Task directions -> Format the records below as a numbered list, dropping every blank line.

- - - - -

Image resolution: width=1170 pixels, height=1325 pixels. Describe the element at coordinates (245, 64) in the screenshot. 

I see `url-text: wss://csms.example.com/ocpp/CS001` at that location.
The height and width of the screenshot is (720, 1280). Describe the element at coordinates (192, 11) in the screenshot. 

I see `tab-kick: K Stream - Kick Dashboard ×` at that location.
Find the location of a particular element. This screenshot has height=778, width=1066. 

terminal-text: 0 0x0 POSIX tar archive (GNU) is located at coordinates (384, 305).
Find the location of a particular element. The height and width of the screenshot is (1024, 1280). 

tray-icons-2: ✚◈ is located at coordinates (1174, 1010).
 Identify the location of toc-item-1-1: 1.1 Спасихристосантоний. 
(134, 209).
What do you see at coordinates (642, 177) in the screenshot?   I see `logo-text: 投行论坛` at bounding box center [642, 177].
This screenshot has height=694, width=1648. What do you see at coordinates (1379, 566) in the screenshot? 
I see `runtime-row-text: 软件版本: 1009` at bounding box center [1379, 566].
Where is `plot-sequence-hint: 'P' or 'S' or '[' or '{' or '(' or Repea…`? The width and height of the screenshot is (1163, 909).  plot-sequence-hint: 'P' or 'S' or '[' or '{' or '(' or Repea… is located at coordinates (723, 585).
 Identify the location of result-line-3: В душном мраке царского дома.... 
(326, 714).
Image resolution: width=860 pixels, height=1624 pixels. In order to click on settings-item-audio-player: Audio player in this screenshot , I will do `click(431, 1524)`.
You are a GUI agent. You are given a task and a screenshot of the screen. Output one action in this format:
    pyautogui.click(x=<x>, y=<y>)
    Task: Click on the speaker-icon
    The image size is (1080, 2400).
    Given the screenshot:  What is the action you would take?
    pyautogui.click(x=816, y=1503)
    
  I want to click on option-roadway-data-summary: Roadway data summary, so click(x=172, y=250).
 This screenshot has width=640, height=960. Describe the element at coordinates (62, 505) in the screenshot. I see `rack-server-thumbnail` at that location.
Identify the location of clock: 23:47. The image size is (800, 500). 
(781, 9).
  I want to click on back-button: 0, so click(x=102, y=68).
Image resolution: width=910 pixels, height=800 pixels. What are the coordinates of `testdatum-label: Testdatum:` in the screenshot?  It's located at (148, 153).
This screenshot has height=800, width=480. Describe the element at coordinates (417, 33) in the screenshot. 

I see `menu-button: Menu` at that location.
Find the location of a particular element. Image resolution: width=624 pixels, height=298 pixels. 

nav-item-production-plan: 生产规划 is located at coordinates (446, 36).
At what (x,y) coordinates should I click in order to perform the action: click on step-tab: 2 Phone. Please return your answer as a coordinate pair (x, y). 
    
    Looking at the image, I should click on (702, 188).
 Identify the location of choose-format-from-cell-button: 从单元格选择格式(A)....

- - - - -

Response to this task ->
1. Image resolution: width=1170 pixels, height=1325 pixels. Describe the element at coordinates (245, 64) in the screenshot. 
2. I see `url-text: wss://csms.example.com/ocpp/CS001` at that location.
3. The height and width of the screenshot is (720, 1280). Describe the element at coordinates (192, 11) in the screenshot. 
4. I see `tab-kick: K Stream - Kick Dashboard ×` at that location.
5. Find the location of a particular element. This screenshot has height=778, width=1066. 
6. terminal-text: 0 0x0 POSIX tar archive (GNU) is located at coordinates (384, 305).
7. Find the location of a particular element. The height and width of the screenshot is (1024, 1280). 
8. tray-icons-2: ✚◈ is located at coordinates (1174, 1010).
9.  Identify the location of toc-item-1-1: 1.1 Спасихристосантоний. 
10. (134, 209).
11. What do you see at coordinates (642, 177) in the screenshot?   I see `logo-text: 投行论坛` at bounding box center [642, 177].
12. This screenshot has height=694, width=1648. What do you see at coordinates (1379, 566) in the screenshot? 
13. I see `runtime-row-text: 软件版本: 1009` at bounding box center [1379, 566].
14. Where is `plot-sequence-hint: 'P' or 'S' or '[' or '{' or '(' or Repea…`? The width and height of the screenshot is (1163, 909).  plot-sequence-hint: 'P' or 'S' or '[' or '{' or '(' or Repea… is located at coordinates (723, 585).
15.  Identify the location of result-line-3: В душном мраке царского дома.... 
16. (326, 714).
17. Image resolution: width=860 pixels, height=1624 pixels. In order to click on settings-item-audio-player: Audio player in this screenshot , I will do `click(431, 1524)`.
18. You are a GUI agent. You are given a task and a screenshot of the screen. Output one action in this format:
19.     pyautogui.click(x=<x>, y=<y>)
20.     Task: Click on the speaker-icon
21.     The image size is (1080, 2400).
22.     Given the screenshot:  What is the action you would take?
23.     pyautogui.click(x=816, y=1503)
24.   I want to click on option-roadway-data-summary: Roadway data summary, so click(x=172, y=250).
25.  This screenshot has width=640, height=960. Describe the element at coordinates (62, 505) in the screenshot. I see `rack-server-thumbnail` at that location.
26. Identify the location of clock: 23:47. The image size is (800, 500). 
27. (781, 9).
28.   I want to click on back-button: 0, so click(x=102, y=68).
29. Image resolution: width=910 pixels, height=800 pixels. What are the coordinates of `testdatum-label: Testdatum:` in the screenshot?  It's located at (148, 153).
30. This screenshot has height=800, width=480. Describe the element at coordinates (417, 33) in the screenshot. 
31. I see `menu-button: Menu` at that location.
32. Find the location of a particular element. Image resolution: width=624 pixels, height=298 pixels. 
33. nav-item-production-plan: 生产规划 is located at coordinates (446, 36).
34. At what (x,y) coordinates should I click in order to perform the action: click on step-tab: 2 Phone. Please return your answer as a coordinate pair (x, y). 
35.     Looking at the image, I should click on (702, 188).
36.  Identify the location of choose-format-from-cell-button: 从单元格选择格式(A)....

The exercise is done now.